Für Auftraggeber, die eine Kündigung scheuen, dürfte interessant sein, was als vergleichbare Rechtsfolge in Frage kommt. Die Gesetzesbegründung nennt die Ersatzvornahme oder das Verlangen nach umfangreichen Nachbesserungen (vgl. BT-Drs. 18/6281, Seite 106 f. zu § 124 Abs. 1 Nr. 7 GWB). In der Spruchpraxis wurde auch eine Rechnungskürzung als vergleichbare Rechtsfolge anerkannt (vgl. z.B. VK Bund, Beschl. v. 18.09.2017, VK 2 86/17). Die Verhängung einer Vertragsstrafe wurde indes als nicht ausreichend angesehen, insbesondere, weil sie weder einen Schaden, noch ein Verschulden voraussetzt (vgl.
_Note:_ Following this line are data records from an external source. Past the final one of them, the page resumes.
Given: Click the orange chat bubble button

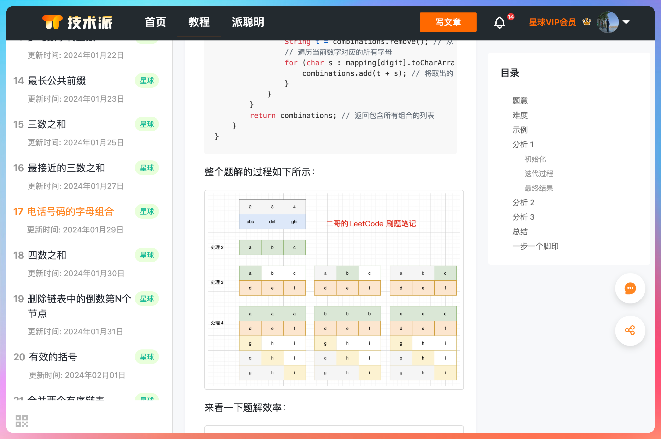Looking at the screenshot, I should [630, 288].
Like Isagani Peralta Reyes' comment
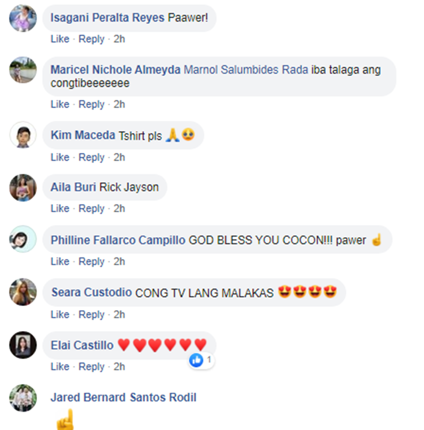424x430 pixels. 60,39
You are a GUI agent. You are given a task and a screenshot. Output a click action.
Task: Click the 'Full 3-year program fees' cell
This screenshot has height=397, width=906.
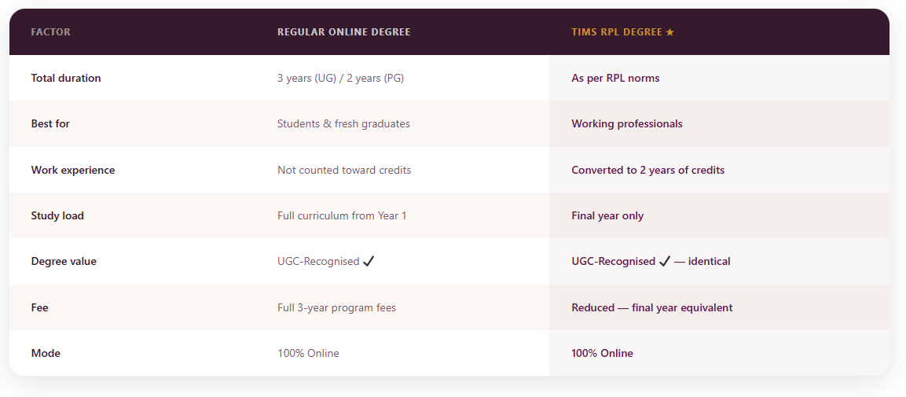tap(336, 307)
VK Nordbayern, Beschluss vom 27.09.2016 – 21.VK-3194-34/16).
Die Anforderungen an einen Ausschluss wegen Schlechtleistung sind zwar grundsätzlich hoch. Dennoch sollten Auftraggeber bei der Entscheidung darüber, ob und ggf. welche Sanktion gewählt wird, auch die Folgevergabe im Blick haben. Wer einfach abwartet, kann dadurch möglicherweise spätere Handlungsoptionen verspielen.
Die Autorin Dr. Valeska Pfarr, MLE, ist Rechtsanwältin bei Menold Bezler Rechtsanwälte, Stuttgart. Sie ist auf das Vergaberecht spezialisiert, ein Schwerpunkt liegt hierbei auf der Beratung der öffentlichen Hand.
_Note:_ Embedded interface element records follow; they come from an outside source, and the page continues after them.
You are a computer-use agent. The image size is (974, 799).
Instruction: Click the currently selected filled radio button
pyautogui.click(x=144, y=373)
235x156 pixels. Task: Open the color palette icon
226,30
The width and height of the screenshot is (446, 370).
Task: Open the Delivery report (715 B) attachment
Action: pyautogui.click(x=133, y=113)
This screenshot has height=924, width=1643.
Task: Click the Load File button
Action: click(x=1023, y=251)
Im Übrigen kommt es nicht nur darauf an, dass die Schlechtleistung stattgefunden hat (und hinreichend dokumentiert wurde) und die Kausalität zwischen Schlechtleistung und Folgen hinreichend klar dokumentiert wurden. Es braucht auch noch für den Ausschluss eine ordnungsgemäße Ermessensausübung und dafür eine Anhörung des Dienstleisters, gerade auch wegen der Selbstreinigung.
Im Nachprüfungsverfahren nachgeholt werden kann die Anhörung in der Regel nicht und damit entfällt auch die Möglichkeit, die Ermessenserwägungen nachzuschieben, wenn sie denn überhaupt vor dem Ausschluss vorgenommen wurden. Des Weiteren empfiehlt sich auch eine dokumentierte Prognoseentscheidung, weshalb aus den vorherigen Mängeln folgt, dass auch bei dem neuen Auftrag nicht mit einer vertragsgemäßen Leistungserbringung gerechnet werden kann.
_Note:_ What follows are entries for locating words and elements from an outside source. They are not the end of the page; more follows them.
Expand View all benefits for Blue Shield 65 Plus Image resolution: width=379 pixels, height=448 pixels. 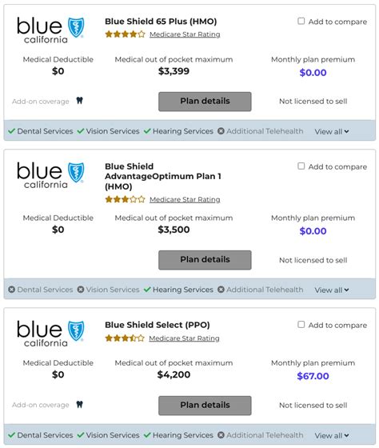coord(332,131)
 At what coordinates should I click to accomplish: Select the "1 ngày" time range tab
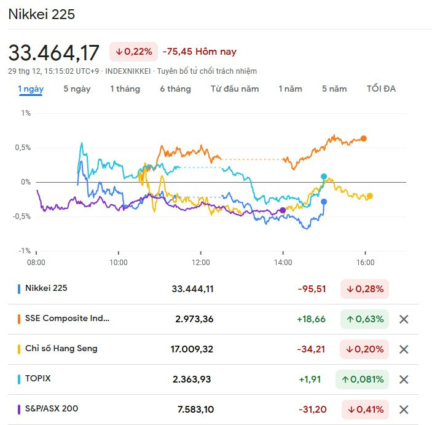(31, 89)
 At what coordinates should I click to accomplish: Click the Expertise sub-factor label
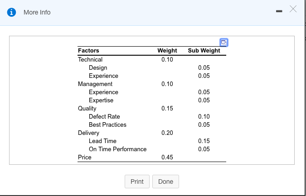tap(101, 100)
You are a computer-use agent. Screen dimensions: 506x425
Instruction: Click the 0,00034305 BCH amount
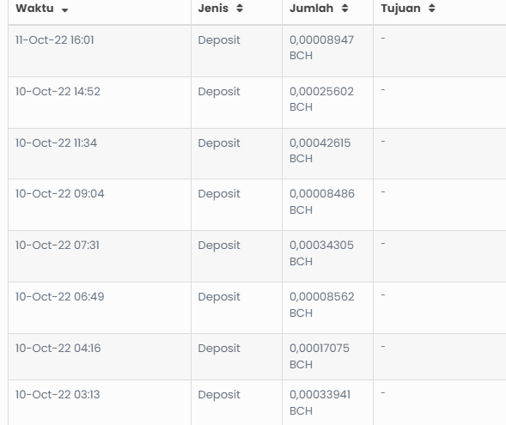coord(322,253)
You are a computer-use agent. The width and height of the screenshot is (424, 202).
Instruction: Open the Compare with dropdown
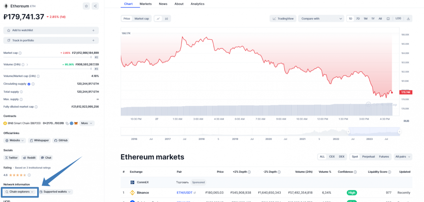click(321, 19)
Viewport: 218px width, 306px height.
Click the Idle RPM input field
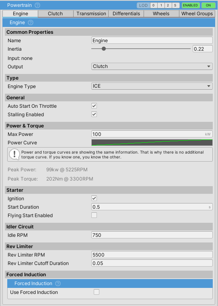point(152,235)
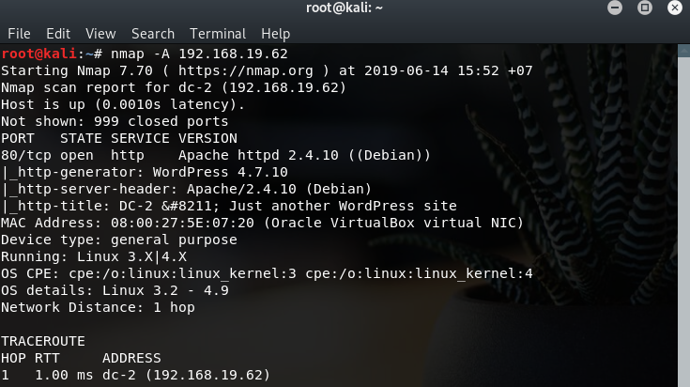690x387 pixels.
Task: Open the Help menu
Action: pos(275,34)
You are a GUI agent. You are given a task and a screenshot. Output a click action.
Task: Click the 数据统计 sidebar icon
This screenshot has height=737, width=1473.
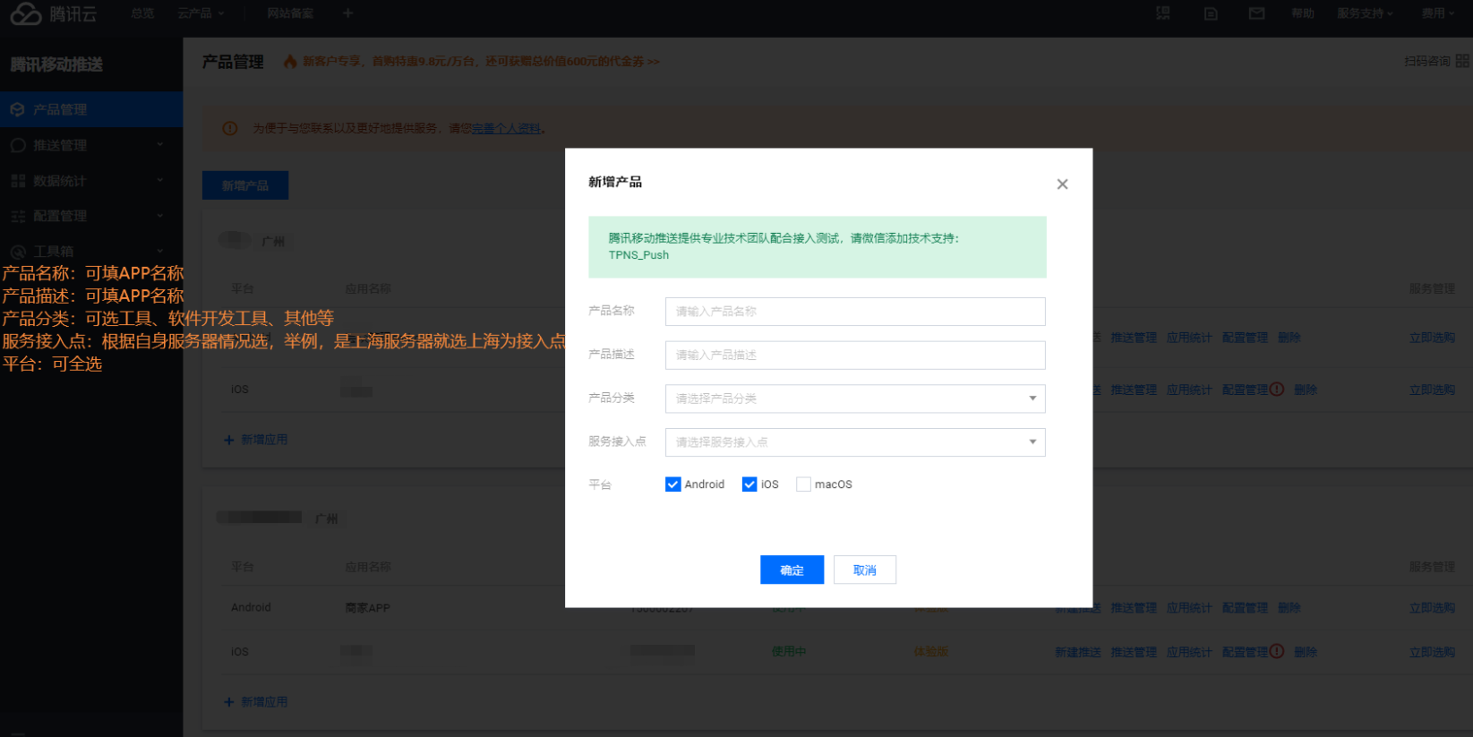pos(18,181)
Und bevor ein Auftraggeber auf die Idee kommt, ihm sei das Verfahren zu kompliziert (ja, ist es…), er schließt den Auftragnehmer lieber wegen mangelnder Eignung aus, weil der eben jenen Vorauftrag als Referenz eingereicht hat und die Referenz einer Überprüfung nicht stand hält: auch das ist schwierig. Es spricht einiges dafür, dass die Aberkennung der Referenz wegen mangelhafter Leistungen nur unter den Voraussetzungen von § 124 Abs. 1 Nr. 7 GWB möglich ist.